→ **TASK REQUIREMENTS**: Given the records below, transcribe each of them exactly.

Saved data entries
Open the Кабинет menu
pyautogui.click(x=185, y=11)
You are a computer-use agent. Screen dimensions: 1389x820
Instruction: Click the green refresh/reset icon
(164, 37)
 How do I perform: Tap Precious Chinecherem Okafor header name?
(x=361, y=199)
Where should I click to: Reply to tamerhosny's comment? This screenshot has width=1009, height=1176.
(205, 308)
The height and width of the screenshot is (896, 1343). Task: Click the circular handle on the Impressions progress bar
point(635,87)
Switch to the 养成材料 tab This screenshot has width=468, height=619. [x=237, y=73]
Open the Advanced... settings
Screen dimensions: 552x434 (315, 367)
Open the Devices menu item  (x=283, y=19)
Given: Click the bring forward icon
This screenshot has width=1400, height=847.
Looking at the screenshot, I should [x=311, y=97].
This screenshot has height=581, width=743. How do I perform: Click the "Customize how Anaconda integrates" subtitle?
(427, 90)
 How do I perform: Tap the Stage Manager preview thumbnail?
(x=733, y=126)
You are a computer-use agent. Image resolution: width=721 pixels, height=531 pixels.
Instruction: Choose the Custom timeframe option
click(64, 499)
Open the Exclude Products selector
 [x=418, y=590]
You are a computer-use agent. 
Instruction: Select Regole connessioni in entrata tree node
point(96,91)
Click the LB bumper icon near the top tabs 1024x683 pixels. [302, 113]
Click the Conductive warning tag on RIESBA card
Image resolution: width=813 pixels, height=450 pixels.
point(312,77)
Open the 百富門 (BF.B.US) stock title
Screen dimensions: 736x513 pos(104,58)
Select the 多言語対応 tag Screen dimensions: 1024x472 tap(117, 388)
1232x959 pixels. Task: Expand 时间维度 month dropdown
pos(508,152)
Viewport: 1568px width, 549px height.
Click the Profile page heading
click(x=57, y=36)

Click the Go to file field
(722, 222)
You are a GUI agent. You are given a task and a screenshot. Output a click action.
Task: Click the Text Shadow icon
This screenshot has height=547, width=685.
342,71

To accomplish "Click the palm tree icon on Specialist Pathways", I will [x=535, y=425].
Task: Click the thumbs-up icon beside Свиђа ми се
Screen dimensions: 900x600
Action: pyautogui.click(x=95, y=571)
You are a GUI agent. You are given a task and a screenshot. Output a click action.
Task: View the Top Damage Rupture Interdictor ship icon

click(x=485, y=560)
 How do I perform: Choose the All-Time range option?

→ **RESPONSE AREA**:
Open the Кабинет menu
pyautogui.click(x=185, y=11)
You are a computer-use agent. Screen dimensions: 1389x820
Instruction: Click the green refresh/reset icon
(164, 37)
 How do I perform: Tap Precious Chinecherem Okafor header name?
(x=361, y=199)
Where should I click to: Reply to tamerhosny's comment? This screenshot has width=1009, height=1176.
(205, 308)
The height and width of the screenshot is (896, 1343). Task: Click the circular handle on the Impressions progress bar
point(635,87)
Switch to the 养成材料 tab This screenshot has width=468, height=619. [x=237, y=73]
Open the Advanced... settings
Screen dimensions: 552x434 (315, 367)
Open the Devices menu item  (x=283, y=19)
Given: Click the bring forward icon
This screenshot has width=1400, height=847.
Looking at the screenshot, I should [x=311, y=97].
This screenshot has height=581, width=743. How do I perform: Click the "Customize how Anaconda integrates" subtitle?
(427, 90)
 How do I perform: Tap the Stage Manager preview thumbnail?
(x=733, y=126)
You are a computer-use agent. Image resolution: width=721 pixels, height=531 pixels.
Instruction: Choose the Custom timeframe option
click(64, 499)
Open the Exclude Products selector
 [x=418, y=590]
You are a computer-use agent. 
Instruction: Select Regole connessioni in entrata tree node
point(96,91)
Click the LB bumper icon near the top tabs 1024x683 pixels. [302, 113]
Click the Conductive warning tag on RIESBA card
Image resolution: width=813 pixels, height=450 pixels.
point(312,77)
Open the 百富門 (BF.B.US) stock title
Screen dimensions: 736x513 pos(104,58)
Select the 多言語対応 tag Screen dimensions: 1024x472 tap(117, 388)
1232x959 pixels. Task: Expand 时间维度 month dropdown
pos(508,152)
Viewport: 1568px width, 549px height.
Click the Profile page heading
click(x=57, y=36)

Click the Go to file field
(722, 222)
You are a GUI agent. You are given a task and a screenshot. Output a click action.
Task: Click the Text Shadow icon
This screenshot has height=547, width=685.
342,71

To accomplish "Click the palm tree icon on Specialist Pathways", I will [x=535, y=425].
Task: Click the thumbs-up icon beside Свиђа ми се
Screen dimensions: 900x600
Action: pyautogui.click(x=95, y=571)
You are a GUI agent. You are given a task and a screenshot. Output a click action.
Task: View the Top Damage Rupture Interdictor ship icon

click(x=485, y=560)
 How do I perform: Choose the All-Time range option?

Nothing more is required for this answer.